## What is required
Copy out everything from the line that contains "Task: Toggle bold" down to the line that contains "will (x=36, y=642).", keeping every character as it is.

(Target pointing data)
────────────────

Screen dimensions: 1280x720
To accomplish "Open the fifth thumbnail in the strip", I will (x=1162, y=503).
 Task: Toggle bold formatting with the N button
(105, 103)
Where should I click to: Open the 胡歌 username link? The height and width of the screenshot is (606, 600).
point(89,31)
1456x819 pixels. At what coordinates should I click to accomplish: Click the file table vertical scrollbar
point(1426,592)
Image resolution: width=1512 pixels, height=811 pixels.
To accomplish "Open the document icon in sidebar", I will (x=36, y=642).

────────────────

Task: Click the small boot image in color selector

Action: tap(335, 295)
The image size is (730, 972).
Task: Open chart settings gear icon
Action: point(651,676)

────────────────

## Output below
 Task: Toggle bold formatting with the N button
(105, 103)
Where should I click to: Open the 胡歌 username link? The height and width of the screenshot is (606, 600).
point(89,31)
1456x819 pixels. At what coordinates should I click to accomplish: Click the file table vertical scrollbar
point(1426,592)
Image resolution: width=1512 pixels, height=811 pixels.
To accomplish "Open the document icon in sidebar", I will (x=36, y=642).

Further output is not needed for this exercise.